* Data for the task *
+++++
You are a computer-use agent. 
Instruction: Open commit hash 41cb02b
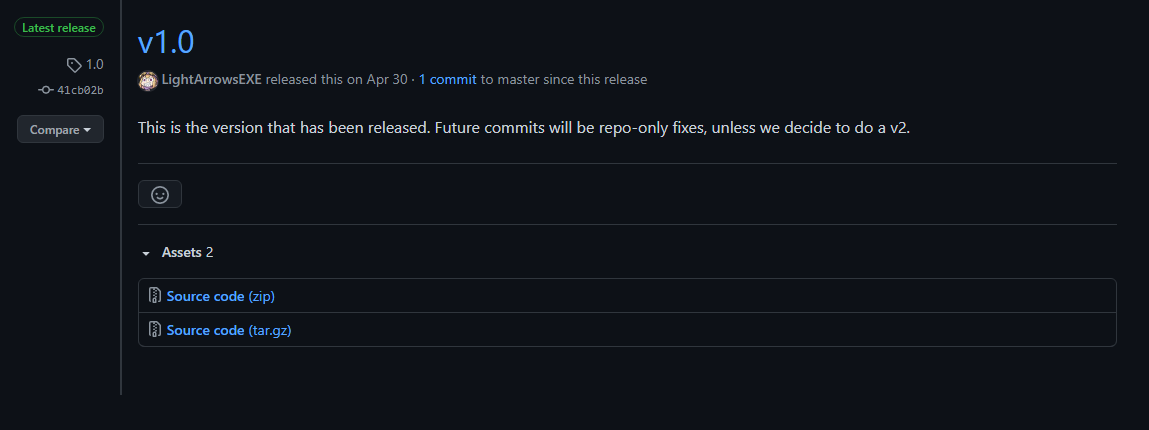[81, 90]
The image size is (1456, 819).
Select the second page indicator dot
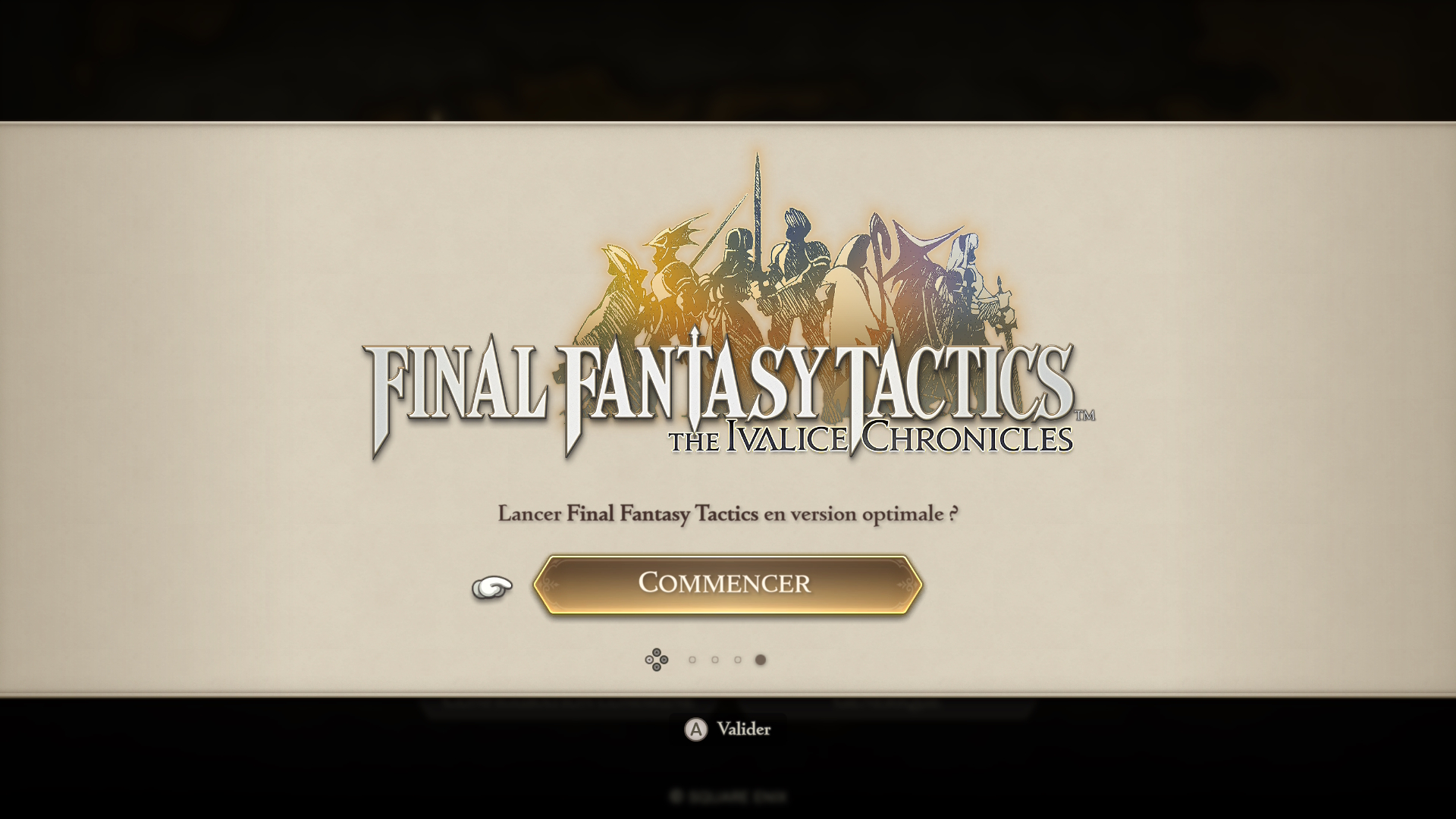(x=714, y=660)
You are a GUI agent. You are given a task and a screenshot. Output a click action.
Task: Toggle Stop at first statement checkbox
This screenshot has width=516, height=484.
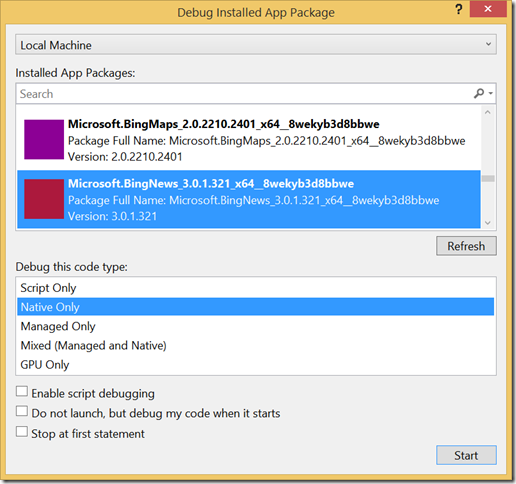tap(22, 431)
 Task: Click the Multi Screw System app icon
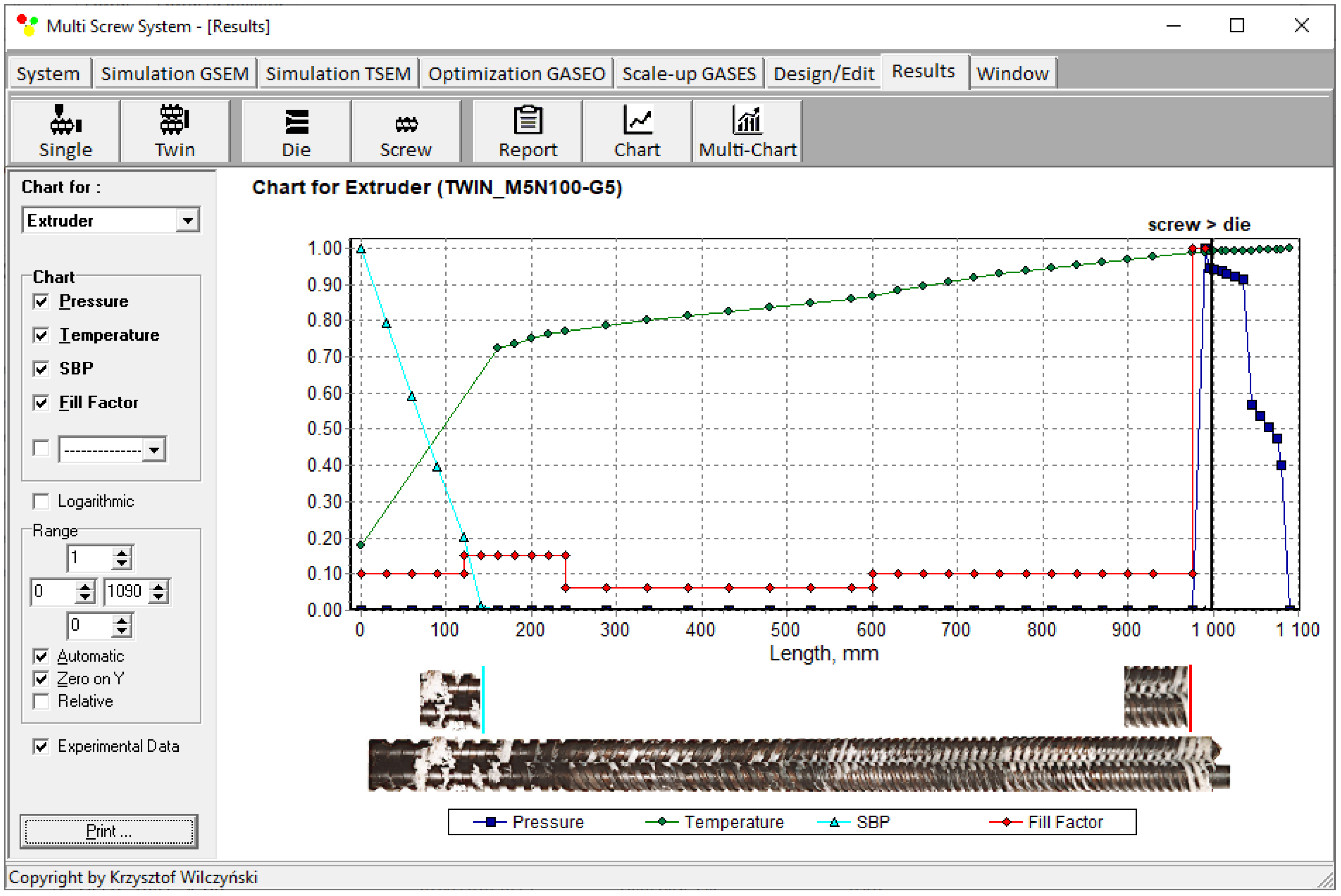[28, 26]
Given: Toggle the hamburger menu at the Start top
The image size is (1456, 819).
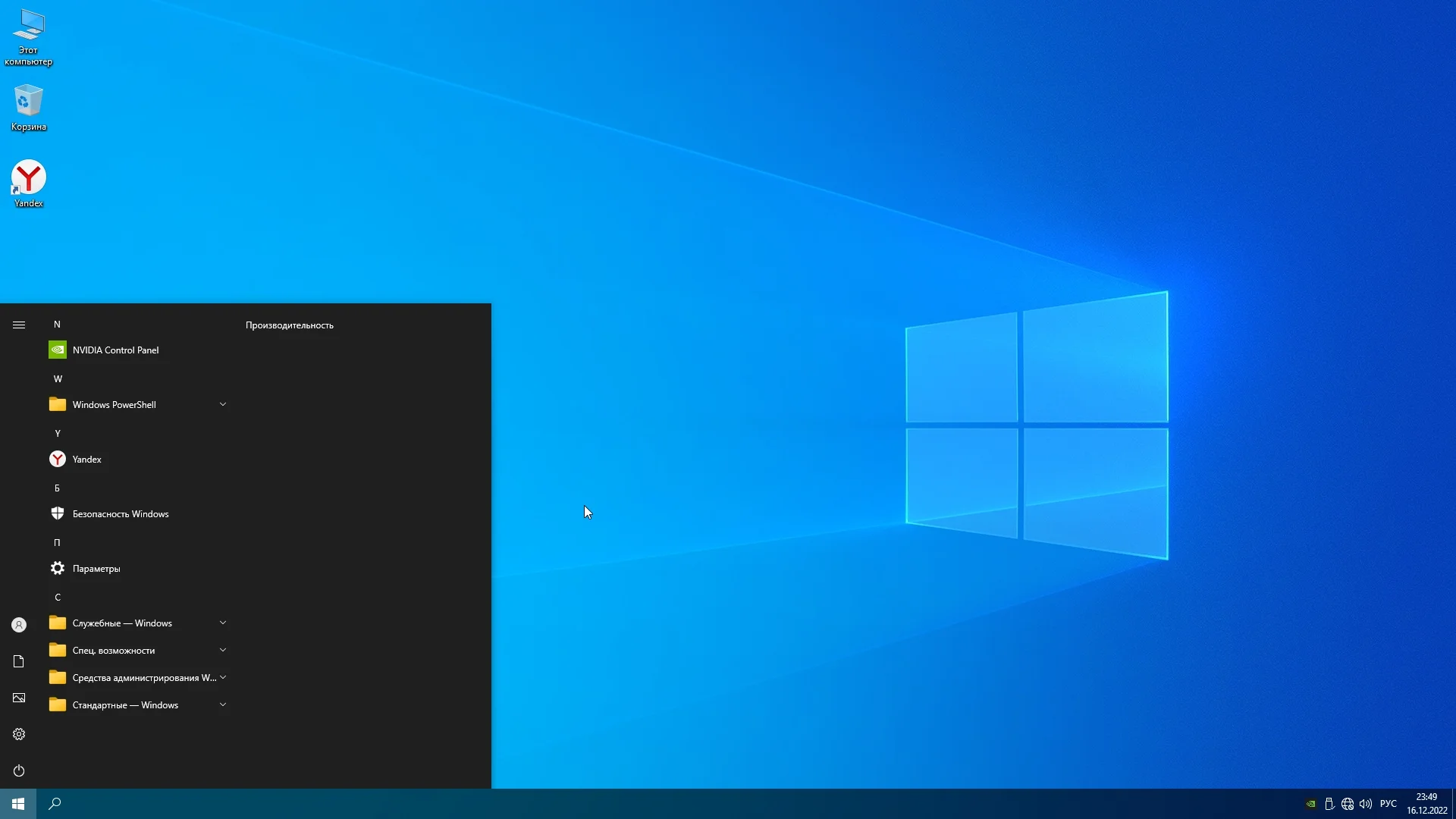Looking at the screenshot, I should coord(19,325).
+++++
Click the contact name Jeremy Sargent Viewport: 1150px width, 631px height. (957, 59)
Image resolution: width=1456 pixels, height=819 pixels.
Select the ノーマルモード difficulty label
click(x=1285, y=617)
+++++
Can you give the entries from the line that contains "Click the contact" up to and including the line that contains "click(x=1285, y=617)" as a JSON list of strings, one string per line, leaving out blank lines?

[
  "Click the contact name Jeremy Sargent Viewport: 1150px width, 631px height. (957, 59)",
  "Image resolution: width=1456 pixels, height=819 pixels.",
  "Select the ノーマルモード difficulty label",
  "click(x=1285, y=617)"
]